От Арви, легко читающего людей, как буквы, это, естественно, не укрылось. Да и тот факт, что парень сидел под столом, не шелохнувшись и даже не дыша, говорил о том, что он явно лжет, будто искал стило. Он шпионил, надеясь остаться незамеченным! Но ведь подслушивал он явно не для себя. Самому мозгов бы не хватило воспользоваться столь важными сведениями. Стало быть, подослан кем-то…То, что он про женитьбу на Росе слышал – это не смертельно. Однако то, что он узнал про обеих женщин Рёрика – это опасно. В особенности, если он доложит о затее напрямую князю, а даже не тому неизвестному, который его отрядил сюда…
– Ну, ясно, – отпустив шкирку напуганного писаря, тиун усадил парня обратно на табурет. Он думал быстрее, чем Козьма оправдывался. – А знаешь что, иди-ка ты, братец, на конюшню! Да вели седлать мне коня, – неожиданно переменился Арви. Стал мягок, словно лен для сорочек. – Давай же, ступай. И чтоб немедля.
– Слушаюсь, – Козьма чуть ли не вприпрыжку умчался прочь, довольный тем, что лихо избежал беды. Ему даже и в голову не пришло, что это впервые, когда тиун велит седлать для себя коня. Ведь обычно Арви предпочитал путешествовать в тройке, в которой по пути можно было что-либо зачитать или обсудить.
– Агат! – угрюмо окрикнул Арви кого-то после того, как парень скрылся из виду.
В горницу вошел невероятного роста детина со свирепым лицом, разделенным рубцом поперек лба.
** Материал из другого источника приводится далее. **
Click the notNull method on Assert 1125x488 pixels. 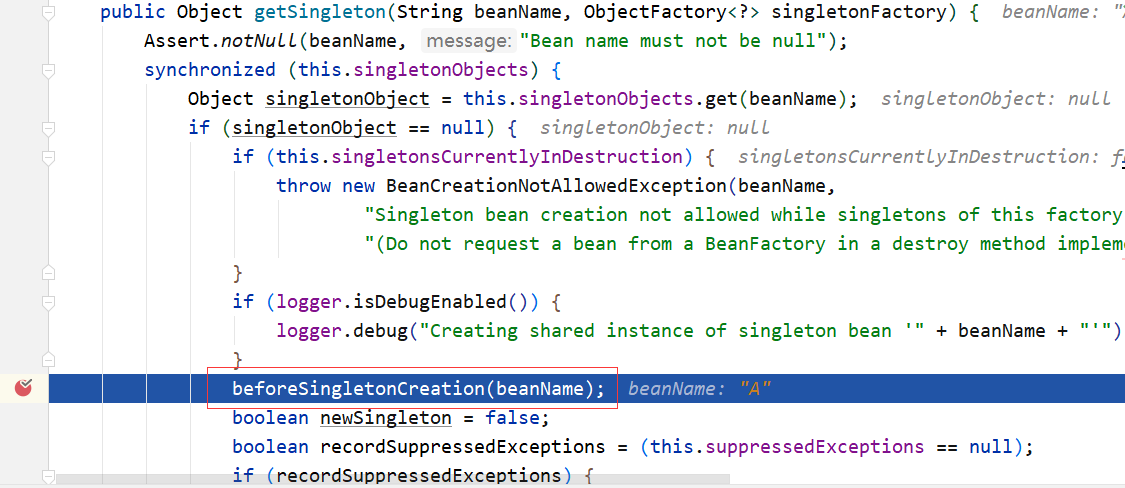(259, 42)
Точно великан-людоед из сказаний. Он похож на одного из тех, кто может пнуть спящего котенка.
– Ты пойди-ка на конюшню, Агя. Да позаботься о нашем Козьме. Проследи, чтоб бедняга не свалился с лошади, упаси Солнце…Да, что еще хуже, шею себе не свернул…Понял меня? – на этих словах Арви отстегнул от пояса замшевую калиту и подкинул ее Агату. Несмотря на ужасный облик, великан, по-видимому, был смышлен, раз легко смекал, в чем дело. – Да поспеши. Ты должен застать его непременно там…
– Слушаюсь, господин, – половица под тяжелым телом Агата скрипнула, и исполин удалился.
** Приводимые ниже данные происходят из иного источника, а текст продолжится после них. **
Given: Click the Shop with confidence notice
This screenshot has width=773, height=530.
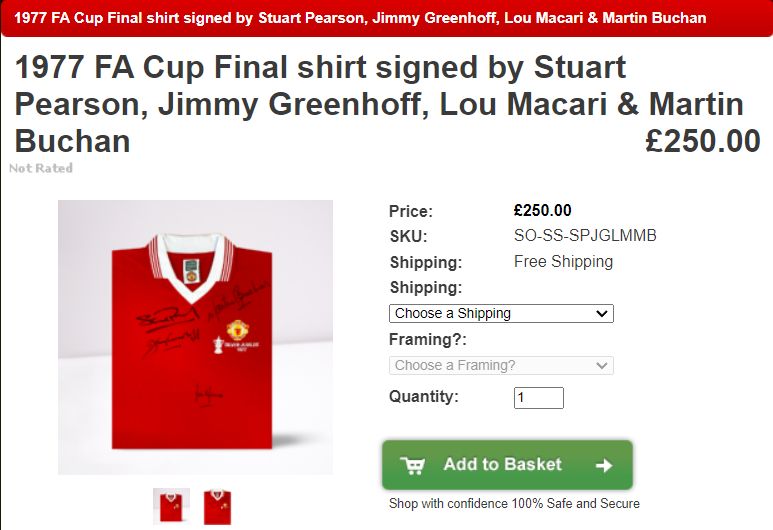Looking at the screenshot, I should 514,503.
Тиун уселся на табурет, сложив руки в замок. Жалко парня, желторот еще. Но, на беду свою, глуп. Сам напросился. В первую очередь – необходимость, какой бы она ни была…
После сожалений Арви погрузился в заботы, позабыв о юном писаре, ища что-то в тех самых отрывках бересты, которые еще недавно перебирал сам Козьма. Душегубства не давались тиуну так легко, как казалось. Но тем не менее давались же все-таки.
Почти совсем отрешившись от посторонних мыслей, Арви вдруг услышал, как в сенях скрипнула половица. Все та же. Она одна все время действует ему на нервы.
Чело тиуна нахмурилось. Он привстал, выглянул в окно, но никого возле гридницы не заприметил. Наверное, почудилось. Лишнее это уже.
Глава 54. Выбор
По всей округе разносился противный скрип. То скрежетал ворот на старом колодце. Каждый раз, как раздавался этот звук, Арви спрашивал себя – кому понадобилось лезть в этот позабытый студенец, уже поросший мхом.
Тиун закончил разбирать берестяные грамоты вместо Козьмы, большую часть из них отправив в корзину на розжиг. Накинув на плечи нарядную свитку, Арви носком сапога пододвинул плетенку к остывшей печи и пошел на улицу. На сегодня он закончил дела и собирался отдохнуть, предавшись мечтаниям о том, что может быть.
****
Услышав скрип ворота старого колодца, Дива встрепенулась. Выбежав на гульбище, обозрела окрестность, будто высматривая кого-то.
– Княгиня, я молока согрела, – обратилась служанка к Диве.
– Мне нужно идти…Где мой платок? – Дива рылась в сундуке.
– Жарко на улице в платке будет, – высказалась Мирава.
– В самый раз, в самый раз, – Дива наконец нашла платок и накинула его на плечи. Разумеется, в самый раз. Ведь она идет не на улицу. А в погреба. В те самые, в которых столько времени провела, когда-то в ужасе ожидая возвращения Рёрика из Изборска.
****
В подземелье оказалось холодно. Особенно после улицы. Дива покрепче запахнулась в платок, выставив вперед руку со свечой. Тут было не только темно, но, и кажется, сыро.